WHAT YOU WILL DO:
Write out the data that follows. Keep every character unchanged.

(Stored data)
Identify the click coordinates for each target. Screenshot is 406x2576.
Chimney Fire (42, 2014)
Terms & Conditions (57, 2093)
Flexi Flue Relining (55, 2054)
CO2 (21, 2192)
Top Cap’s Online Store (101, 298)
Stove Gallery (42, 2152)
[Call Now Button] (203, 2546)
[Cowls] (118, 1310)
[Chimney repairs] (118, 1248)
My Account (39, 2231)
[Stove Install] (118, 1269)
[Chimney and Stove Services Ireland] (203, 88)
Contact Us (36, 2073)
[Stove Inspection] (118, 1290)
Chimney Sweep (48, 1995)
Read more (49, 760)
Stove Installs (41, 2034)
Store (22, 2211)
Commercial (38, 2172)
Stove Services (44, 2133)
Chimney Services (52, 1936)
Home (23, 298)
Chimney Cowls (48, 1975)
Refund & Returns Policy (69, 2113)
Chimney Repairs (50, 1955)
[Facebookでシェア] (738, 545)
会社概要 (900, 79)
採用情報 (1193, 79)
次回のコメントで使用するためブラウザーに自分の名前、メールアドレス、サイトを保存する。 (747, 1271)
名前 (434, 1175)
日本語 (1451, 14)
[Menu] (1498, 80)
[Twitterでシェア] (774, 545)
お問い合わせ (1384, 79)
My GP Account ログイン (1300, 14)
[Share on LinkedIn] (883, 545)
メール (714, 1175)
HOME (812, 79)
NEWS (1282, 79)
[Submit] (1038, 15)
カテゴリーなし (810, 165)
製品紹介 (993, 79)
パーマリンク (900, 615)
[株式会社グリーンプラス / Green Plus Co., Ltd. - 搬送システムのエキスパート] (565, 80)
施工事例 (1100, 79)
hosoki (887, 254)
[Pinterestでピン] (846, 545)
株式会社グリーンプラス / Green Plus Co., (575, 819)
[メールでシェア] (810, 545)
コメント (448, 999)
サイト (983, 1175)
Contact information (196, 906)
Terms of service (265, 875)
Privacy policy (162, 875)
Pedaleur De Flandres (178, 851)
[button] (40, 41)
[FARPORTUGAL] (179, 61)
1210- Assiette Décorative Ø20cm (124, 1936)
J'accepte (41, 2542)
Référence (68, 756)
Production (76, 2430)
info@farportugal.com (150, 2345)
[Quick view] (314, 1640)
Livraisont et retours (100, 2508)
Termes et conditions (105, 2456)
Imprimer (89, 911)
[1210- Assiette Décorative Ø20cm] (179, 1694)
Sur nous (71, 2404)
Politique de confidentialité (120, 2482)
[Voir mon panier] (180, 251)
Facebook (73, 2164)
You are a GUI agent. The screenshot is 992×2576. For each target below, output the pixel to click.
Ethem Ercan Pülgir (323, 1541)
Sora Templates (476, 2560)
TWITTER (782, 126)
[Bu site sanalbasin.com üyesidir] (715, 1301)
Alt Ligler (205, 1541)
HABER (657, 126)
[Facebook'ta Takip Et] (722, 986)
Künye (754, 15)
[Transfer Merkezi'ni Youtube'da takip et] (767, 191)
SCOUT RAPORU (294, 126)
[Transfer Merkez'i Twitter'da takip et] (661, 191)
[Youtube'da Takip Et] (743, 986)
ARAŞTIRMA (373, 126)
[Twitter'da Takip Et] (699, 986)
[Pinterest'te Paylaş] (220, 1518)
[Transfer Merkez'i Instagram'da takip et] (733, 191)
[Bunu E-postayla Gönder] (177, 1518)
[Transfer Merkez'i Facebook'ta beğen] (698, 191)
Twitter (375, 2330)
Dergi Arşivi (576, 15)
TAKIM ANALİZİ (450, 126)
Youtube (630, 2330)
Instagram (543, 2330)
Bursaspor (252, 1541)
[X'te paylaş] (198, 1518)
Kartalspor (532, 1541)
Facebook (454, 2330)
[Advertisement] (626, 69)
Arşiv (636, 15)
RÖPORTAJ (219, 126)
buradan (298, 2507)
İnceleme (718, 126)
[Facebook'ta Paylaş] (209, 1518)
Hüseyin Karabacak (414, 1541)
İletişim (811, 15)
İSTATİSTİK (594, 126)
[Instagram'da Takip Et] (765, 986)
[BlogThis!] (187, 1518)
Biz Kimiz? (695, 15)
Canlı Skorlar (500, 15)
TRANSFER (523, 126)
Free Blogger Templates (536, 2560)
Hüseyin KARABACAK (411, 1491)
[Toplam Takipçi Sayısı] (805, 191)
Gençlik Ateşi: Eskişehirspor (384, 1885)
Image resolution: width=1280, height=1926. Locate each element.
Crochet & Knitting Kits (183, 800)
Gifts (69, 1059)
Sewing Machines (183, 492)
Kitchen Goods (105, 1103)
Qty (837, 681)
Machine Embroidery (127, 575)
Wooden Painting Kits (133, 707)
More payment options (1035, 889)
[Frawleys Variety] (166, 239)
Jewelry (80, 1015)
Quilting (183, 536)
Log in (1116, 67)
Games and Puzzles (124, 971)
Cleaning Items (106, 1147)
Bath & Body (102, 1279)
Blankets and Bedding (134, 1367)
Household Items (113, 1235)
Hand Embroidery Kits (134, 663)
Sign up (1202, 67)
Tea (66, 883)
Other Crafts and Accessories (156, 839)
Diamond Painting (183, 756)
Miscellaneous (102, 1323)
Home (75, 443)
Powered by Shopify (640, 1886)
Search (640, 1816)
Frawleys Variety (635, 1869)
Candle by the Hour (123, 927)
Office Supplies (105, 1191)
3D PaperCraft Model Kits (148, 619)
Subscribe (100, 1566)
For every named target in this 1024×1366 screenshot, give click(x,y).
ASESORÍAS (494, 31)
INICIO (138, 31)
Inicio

YOUR RESPONSE:
Identify the click coordinates for each target. Screenshot is 406x2576.
Chimney Fire (42, 2014)
Terms & Conditions (57, 2093)
Flexi Flue Relining (55, 2054)
CO2 (21, 2192)
Top Cap’s Online Store (101, 298)
Stove Gallery (42, 2152)
[Call Now Button] (203, 2546)
[Cowls] (118, 1310)
[Chimney repairs] (118, 1248)
My Account (39, 2231)
[Stove Install] (118, 1269)
[Chimney and Stove Services Ireland] (203, 88)
Contact Us (36, 2073)
[Stove Inspection] (118, 1290)
Chimney Sweep (48, 1995)
Read more (49, 760)
Stove Installs (41, 2034)
Store (22, 2211)
Commercial (38, 2172)
Stove Services (44, 2133)
Chimney Services (52, 1936)
Home (23, 298)
Chimney Cowls (48, 1975)
Refund & Returns Policy (69, 2113)
Chimney Repairs (50, 1955)
[Facebookでシェア] (738, 545)
会社概要 (900, 79)
採用情報 (1193, 79)
次回のコメントで使用するためブラウザーに自分の名前、メールアドレス、サイトを保存する。 (747, 1271)
名前 (434, 1175)
日本語 (1451, 14)
[Menu] (1498, 80)
[Twitterでシェア] (774, 545)
お問い合わせ (1384, 79)
My GP Account ログイン (1300, 14)
[Share on LinkedIn] (883, 545)
メール (714, 1175)
HOME (812, 79)
NEWS (1282, 79)
[Submit] (1038, 15)
カテゴリーなし (810, 165)
製品紹介 (993, 79)
パーマリンク (900, 615)
[株式会社グリーンプラス / Green Plus Co., Ltd. - 搬送システムのエキスパート] (565, 80)
施工事例 (1100, 79)
hosoki (887, 254)
[Pinterestでピン] (846, 545)
株式会社グリーンプラス / Green Plus Co., (575, 819)
[メールでシェア] (810, 545)
コメント (448, 999)
サイト (983, 1175)
Contact information (196, 906)
Terms of service (265, 875)
Privacy policy (162, 875)
Pedaleur De Flandres (178, 851)
[button] (40, 41)
[FARPORTUGAL] (179, 61)
1210- Assiette Décorative Ø20cm (124, 1936)
J'accepte (41, 2542)
Référence (68, 756)
Production (76, 2430)
info@farportugal.com (150, 2345)
[Quick view] (314, 1640)
Livraisont et retours (100, 2508)
Termes et conditions (105, 2456)
Imprimer (89, 911)
[1210- Assiette Décorative Ø20cm] (179, 1694)
Sur nous (71, 2404)
Politique de confidentialité (120, 2482)
[Voir mon panier] (180, 251)
Facebook (73, 2164)
You are a GUI agent. The screenshot is 992×2576. For each target below, output the pixel to click.
Ethem Ercan Pülgir (323, 1541)
Sora Templates (476, 2560)
TWITTER (782, 126)
[Bu site sanalbasin.com üyesidir] (715, 1301)
Alt Ligler (205, 1541)
HABER (657, 126)
[Facebook'ta Takip Et] (722, 986)
Künye (754, 15)
[Transfer Merkezi'ni Youtube'da takip et] (767, 191)
SCOUT RAPORU (294, 126)
[Transfer Merkez'i Twitter'da takip et] (661, 191)
[Youtube'da Takip Et] (743, 986)
ARAŞTIRMA (373, 126)
[Twitter'da Takip Et] (699, 986)
[Pinterest'te Paylaş] (220, 1518)
[Transfer Merkez'i Instagram'da takip et] (733, 191)
[Bunu E-postayla Gönder] (177, 1518)
[Transfer Merkez'i Facebook'ta beğen] (698, 191)
Twitter (375, 2330)
Dergi Arşivi (576, 15)
TAKIM ANALİZİ (450, 126)
Youtube (630, 2330)
Instagram (543, 2330)
Bursaspor (252, 1541)
[X'te paylaş] (198, 1518)
Kartalspor (532, 1541)
Facebook (454, 2330)
[Advertisement] (626, 69)
Arşiv (636, 15)
RÖPORTAJ (219, 126)
buradan (298, 2507)
İnceleme (718, 126)
[Facebook'ta Paylaş] (209, 1518)
Hüseyin Karabacak (414, 1541)
İletişim (811, 15)
İSTATİSTİK (594, 126)
[Instagram'da Takip Et] (765, 986)
[BlogThis!] (187, 1518)
Biz Kimiz? (695, 15)
Canlı Skorlar (500, 15)
TRANSFER (523, 126)
Free Blogger Templates (536, 2560)
Hüseyin KARABACAK (411, 1491)
[Toplam Takipçi Sayısı] (805, 191)
Gençlik Ateşi: Eskişehirspor (384, 1885)
Image resolution: width=1280, height=1926. Locate each element.
Crochet & Knitting Kits (183, 800)
Gifts (69, 1059)
Sewing Machines (183, 492)
Kitchen Goods (105, 1103)
Qty (837, 681)
Machine Embroidery (127, 575)
Wooden Painting Kits (133, 707)
More payment options (1035, 889)
[Frawleys Variety] (166, 239)
Jewelry (80, 1015)
Quilting (183, 536)
Log in (1116, 67)
Games and Puzzles (124, 971)
Cleaning Items (106, 1147)
Bath & Body (102, 1279)
Blankets and Bedding (134, 1367)
Household Items (113, 1235)
Hand Embroidery Kits (134, 663)
Sign up (1202, 67)
Tea (66, 883)
Other Crafts and Accessories (156, 839)
Diamond Painting (183, 756)
Miscellaneous (102, 1323)
Home (75, 443)
Powered by Shopify (640, 1886)
Search (640, 1816)
Frawleys Variety (635, 1869)
Candle by the Hour (123, 927)
Office Supplies (105, 1191)
3D PaperCraft Model Kits (148, 619)
Subscribe (100, 1566)
For every named target in this 1024×1366 screenshot, give click(x,y).
ASESORÍAS (494, 31)
INICIO (138, 31)
Inicio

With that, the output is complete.